**Task to carry out**
Only an exact copy of the lines from the one containing "Viewport: 969px width, 605px" through the last line of the material below belongs in the answer, with no pictures.

**Given entries**

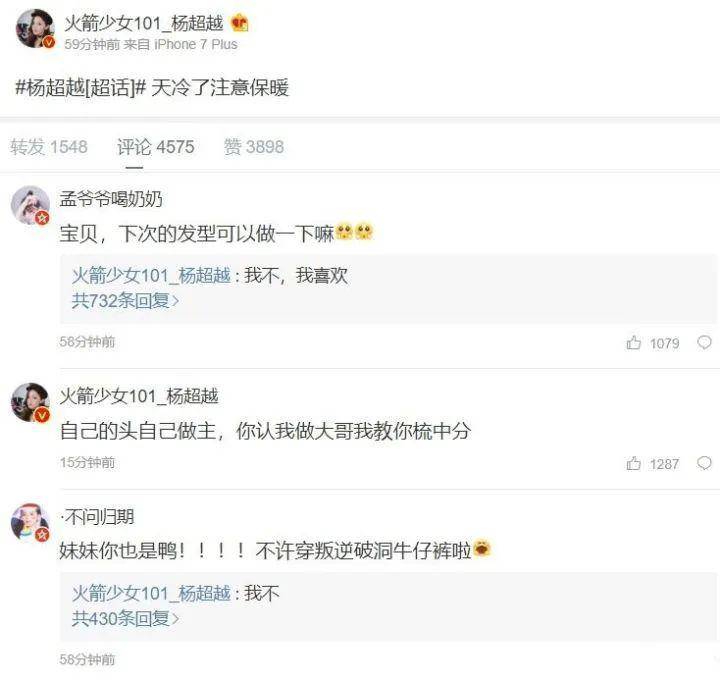Expand the 共430条回复 replies

coord(125,618)

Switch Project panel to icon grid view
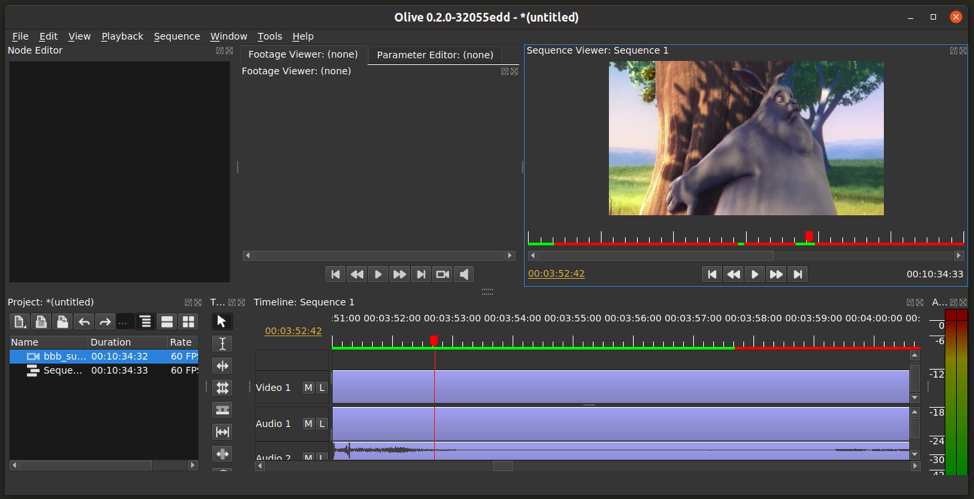click(188, 321)
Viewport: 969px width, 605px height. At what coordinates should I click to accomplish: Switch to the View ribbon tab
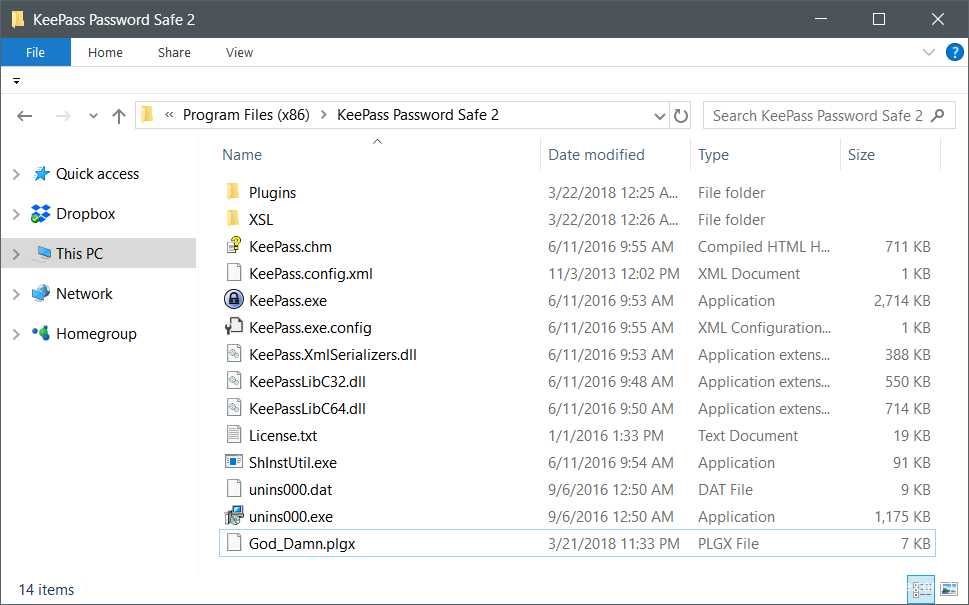[x=239, y=52]
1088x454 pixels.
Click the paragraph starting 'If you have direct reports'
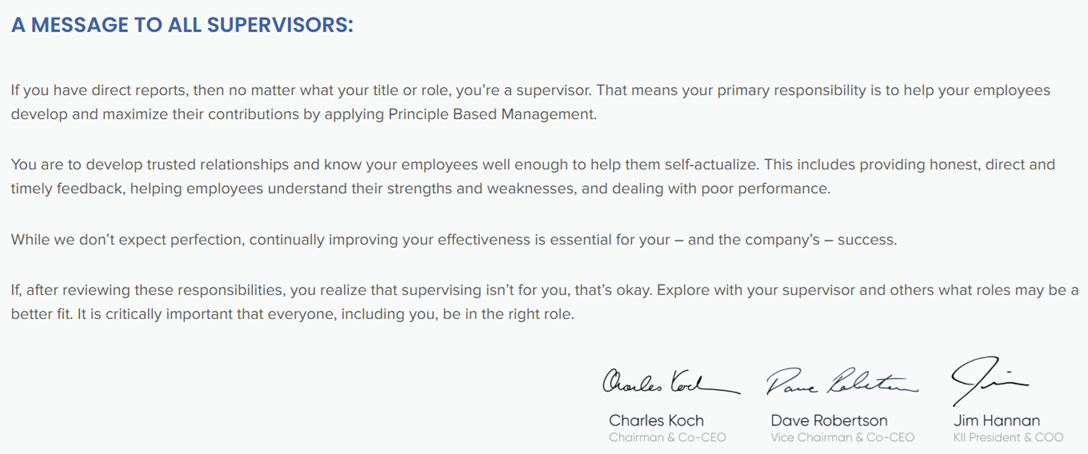pyautogui.click(x=531, y=103)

**Completed exercise**
Viewport: 969px width, 605px height. At what coordinates should I click to accomplish: Switch to the View ribbon tab
[x=239, y=52]
1088x454 pixels.
Click the paragraph starting 'If you have direct reports'
pyautogui.click(x=531, y=103)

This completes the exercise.